腺がんは日本人には少なかったがんですが、欧米の食文化が普及したことで近年は増加傾向にあります。
食道に慢性的な炎症があることで、がんになるリスクを高めるため注意が必要です。食道がんは胃がんを併発することもあるため、早期発見が重要ですが、X線検査では発見は困難です。定期的に胃カメラ検査を受けて、早期発見に努めましょう。
検査
早期の食道がんを発見・確定診断できる唯一の検査が胃カメラです。特に、特殊光や画像強調など最新の高度な機能を搭載した内視鏡システムを熟練した専門医が用いて検査を行うことで、通常の胃カメラ検査では発見が困難な平坦で表面変化に乏しい微細な早期食道がんの発見も可能になります。
また、胃カメラ検査では組織の採取ができますので、組織の病理検査を行うことでがんをはじめとした多くの病気の確定診断ができ、速やかに適切な治療へつなげることができます。
当院では、最新の高度な内視鏡システムを導入し、経験豊富な専門医が丁寧な観察を行っています。鎮静剤を使って眠っているような状態で楽に検査を受けていただくことが可能ですので、苦手意識のある方もお気軽にご相談ください。
治療
早期食道がんは、心身への負担が少なく回復の早い内視鏡による治療が可能です。進行している場合には、外科手術、放射線療法、化学療法を単独、あるいは組み合わせた治療が行われます。状態によっては治療によって発声や食事などに影響が及ぶこともあり、治療方針は進行度や状態、患者様の年齢やライフステージなども考慮した上で主治医としっかり話し合って決めることが重要です。

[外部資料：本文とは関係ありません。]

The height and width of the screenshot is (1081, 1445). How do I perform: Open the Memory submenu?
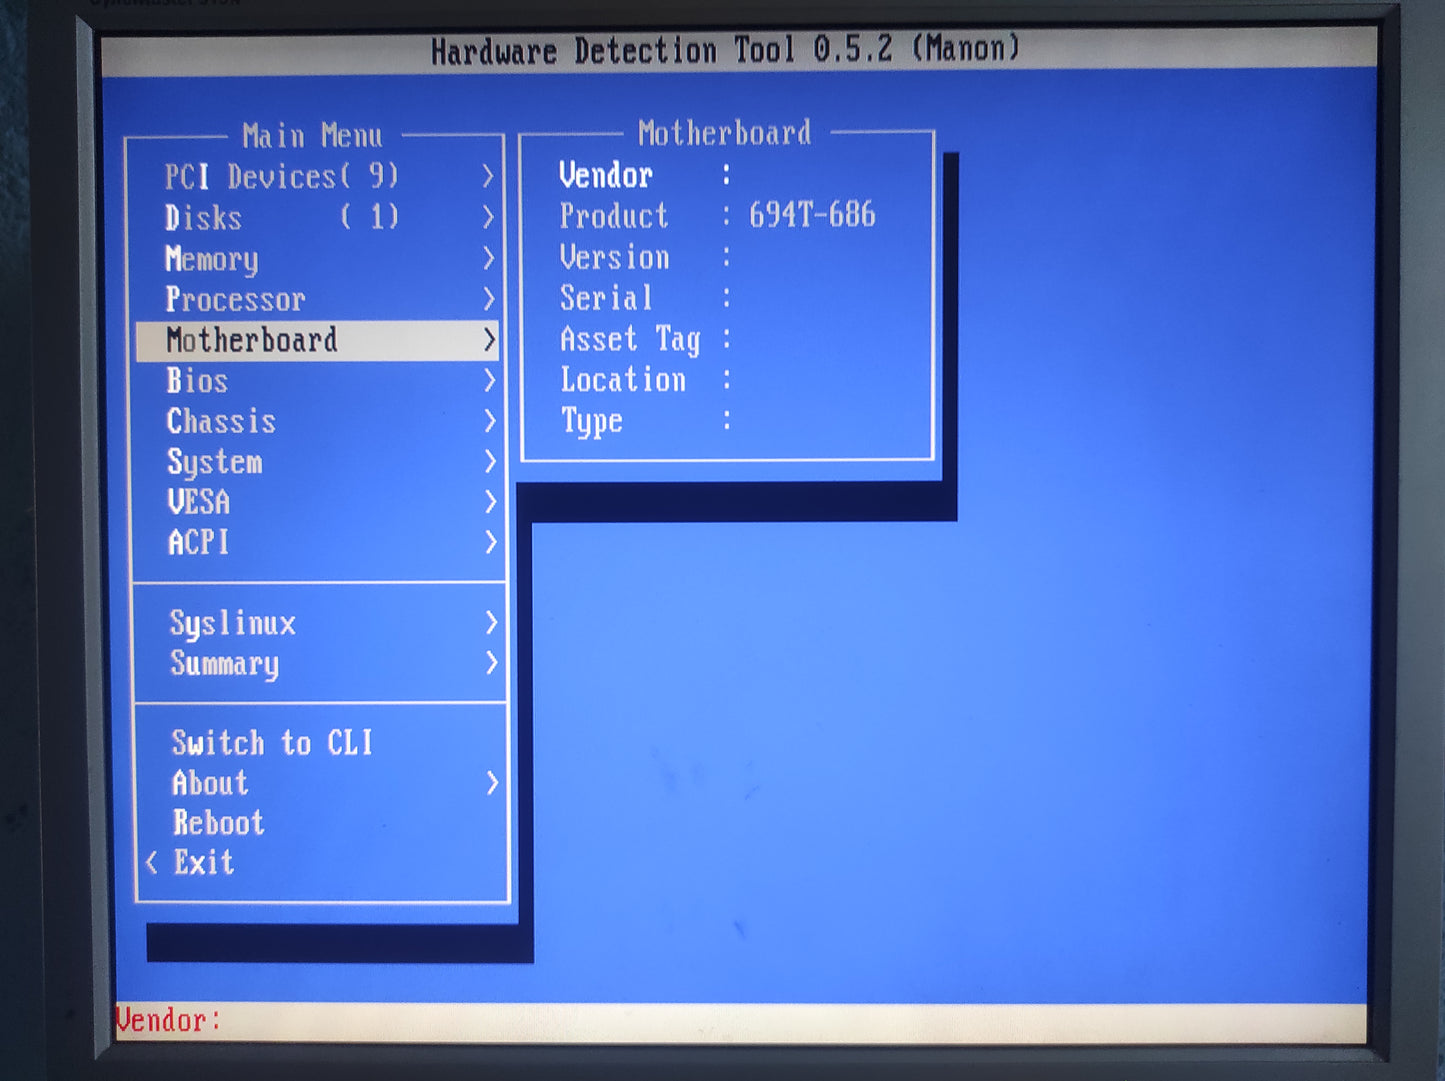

食道がん発生の主な原因は飲酒や喫煙であり、特にお酒に弱い方は高リスクと報告されています。また、逆流性食道炎で食道粘膜の炎症が長期間続くこともリスクになると指摘されています。食道がんは早期発見が特に重要な病気ですので、リスクが高い方は定期的に胃カメラ検査を受け、早期発見につなげましょう。